第二次世界大戦において、日本とイギリスの関係は戦前から戦後にかけて大きく変化しました。本記事では、両国の関係を時系列に沿って詳しく解説します。
1. 戦前の関係(19世紀末~1930年代)
日英同盟(1902年)
19世紀末、日本とイギリスはロシア帝国の脅威に対抗するために接近しました。その結果、1902年に日英同盟が締結され、両国は軍事的な協力関係を築きました。この同盟のもとで、日本は**日露戦争(1904-1905)**を戦い、勝利しました。この戦争は日本の国際的地位を向上させるとともに、イギリスにとっても極東におけるロシアの影響力を抑える大きな役割を果たしました。
第一次世界大戦(1914-1918)
第一次世界大戦が勃発すると、日本は日英同盟を理由にイギリス側で参戦しました。日本はドイツ帝国の権益を狙い、中国の山東半島および太平洋の南洋諸島を占領しました。日本の参戦はイギリスにとって有益でしたが、戦後、日本の勢力拡大がイギリスにとって新たな懸念となりました。
日英同盟の解消(1923年)
戦後、アメリカの影響力が強まり、ワシントン会議(1921年)で日英同盟は1923年に正式に解消されました。この決定は日本とイギリスの関係悪化の始まりとなりました。
2. 戦争前の対立(1930年代)
満州事変(1931年)と国際的孤立
1931年、日本は満州事変を起こし、満州を占領しました。これに対し、イギリスを含む国際社会は日本を非難し、日本は次第に国際的に孤立していきました。
第二次中日戦争(1937年~)
1937年、日本は中国との戦争(第二次中日戦争)を拡大しました。イギリスは中国(特に蒋介石政権)を支援し、これが日英関係の決定的な悪化につながりました。
3. 第二次世界大戦(1941年~1945年)
日英戦争の勃発(1941年)
1941年12月8日、日本は真珠湾攻撃を行い、同時にイギリス領の香港、マレー半島、シンガポールにも攻撃を仕掛けました。これにより、日本とイギリスは正式に交戦状態に入りました。
イギリス領の占領
- 1941年12月25日:日本が香港を占領
- 1942年2月15日:日本がイギリスの拠点シンガポールを陥落させる(「シンガポール陥落」)

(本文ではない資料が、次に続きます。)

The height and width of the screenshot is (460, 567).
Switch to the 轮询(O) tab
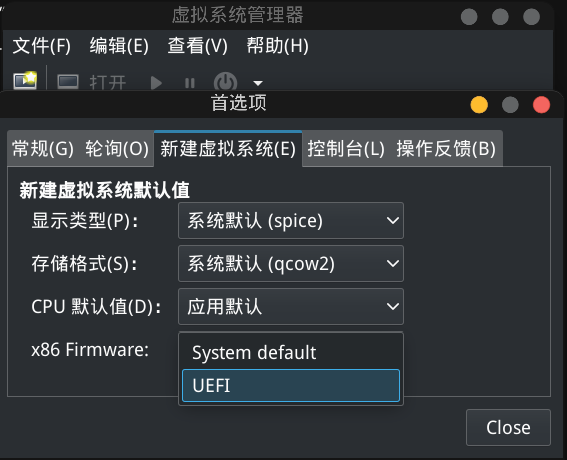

- 1942年3月:ビルマ(ミャンマー)も日本の支配下に
日本はイギリスの東南アジアの植民地を次々と占領し、大英帝国に大打撃を与えました。
イギリスの反撃(1943年以降)
- 1943年以降、イギリス軍はインドを拠点に反攻を開始。
- 1944-1945年にはインパール作戦で日本軍が敗北し、日本の劣勢が決定的になりました。
- 1945年にはイギリス軍がビルマを奪還し、日本軍は撤退しました。
日本の降伏(1945年8月15日)
日本がポツダム宣言を受諾し降伏したことで、日英の戦争は終結しました。
4. 戦後の関係
日本の占領と復興
戦後、日本は連合国(イギリスを含む)の占領下に置かれましたが、主にアメリカが占領を主導しました。
和解と国交回復
1951年、サンフランシスコ平和条約によって日本とイギリスは正式に和解し、1952年に国交を回復しました。
現在の関係
その後、日本とイギリスは経済や外交で協力を深め、現在では良好な関係を築いています。日英は経済協力や防衛協力を進めており、特に近年では自由貿易協定(FTA)や安全保障面での協力が強化されています。
まとめ
- 第二次世界大戦では、日本とイギリスは敵対関係にあり、特に東南アジアで激しい戦闘が行われた。
- 戦前の日英同盟から、戦争前の対立を経て、最終的に両国は戦場で激突。
- 戦後、日本とイギリスは和解し、友好関係を築いてきた。
現在では、日英は経済や安全保障面で協力関係を強化しており、歴史的な対立を乗り越えた関係となっています。